> [TASK ITEM] Leave out every line before the one that contains "Blogging (655, 1818)". Please restate that line and the rest of the data word for word, through the end.

[GIVEN RECORDS Boundary: Start]

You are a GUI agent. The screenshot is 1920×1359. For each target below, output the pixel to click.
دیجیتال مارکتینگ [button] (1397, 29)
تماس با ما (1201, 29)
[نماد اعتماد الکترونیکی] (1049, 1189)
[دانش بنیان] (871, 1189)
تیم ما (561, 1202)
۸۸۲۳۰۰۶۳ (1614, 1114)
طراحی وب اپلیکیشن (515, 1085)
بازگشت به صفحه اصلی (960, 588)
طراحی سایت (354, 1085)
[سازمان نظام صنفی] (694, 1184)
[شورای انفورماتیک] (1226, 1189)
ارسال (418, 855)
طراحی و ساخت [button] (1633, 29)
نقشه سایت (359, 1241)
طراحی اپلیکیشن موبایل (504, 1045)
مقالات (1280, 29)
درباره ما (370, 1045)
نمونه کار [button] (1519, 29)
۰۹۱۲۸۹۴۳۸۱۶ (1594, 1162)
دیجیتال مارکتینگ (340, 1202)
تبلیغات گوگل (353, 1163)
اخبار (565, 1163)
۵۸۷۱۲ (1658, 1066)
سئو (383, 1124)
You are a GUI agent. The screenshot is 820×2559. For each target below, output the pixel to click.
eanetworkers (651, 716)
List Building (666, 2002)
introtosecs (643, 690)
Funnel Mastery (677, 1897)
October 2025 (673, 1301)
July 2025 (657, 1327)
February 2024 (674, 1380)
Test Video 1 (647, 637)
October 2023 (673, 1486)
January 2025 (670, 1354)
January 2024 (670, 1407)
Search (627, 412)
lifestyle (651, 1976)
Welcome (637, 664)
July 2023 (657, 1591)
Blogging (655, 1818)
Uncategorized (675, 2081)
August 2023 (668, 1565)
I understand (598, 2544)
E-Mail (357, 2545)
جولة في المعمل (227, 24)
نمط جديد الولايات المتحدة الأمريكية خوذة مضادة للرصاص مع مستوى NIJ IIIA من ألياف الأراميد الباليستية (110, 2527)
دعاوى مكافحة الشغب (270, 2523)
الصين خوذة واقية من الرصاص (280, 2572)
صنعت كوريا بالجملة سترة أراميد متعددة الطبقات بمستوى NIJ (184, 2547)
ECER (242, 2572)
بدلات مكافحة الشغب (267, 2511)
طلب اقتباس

[GIVEN RECORDS Boundary: End]

> [TASK RESPONSE]
Blogging (655, 1818)
Uncategorized (675, 2081)
August 2023 (668, 1565)
I understand (598, 2544)
E-Mail (357, 2545)
جولة في المعمل (227, 24)
نمط جديد الولايات المتحدة الأمريكية خوذة مضادة للرصاص مع مستوى NIJ IIIA من ألياف الأراميد الباليستية (110, 2527)
دعاوى مكافحة الشغب (270, 2523)
الصين خوذة واقية من الرصاص (280, 2572)
صنعت كوريا بالجملة سترة أراميد متعددة الطبقات بمستوى NIJ (184, 2547)
ECER (242, 2572)
بدلات مكافحة الشغب (267, 2511)
طلب اقتباس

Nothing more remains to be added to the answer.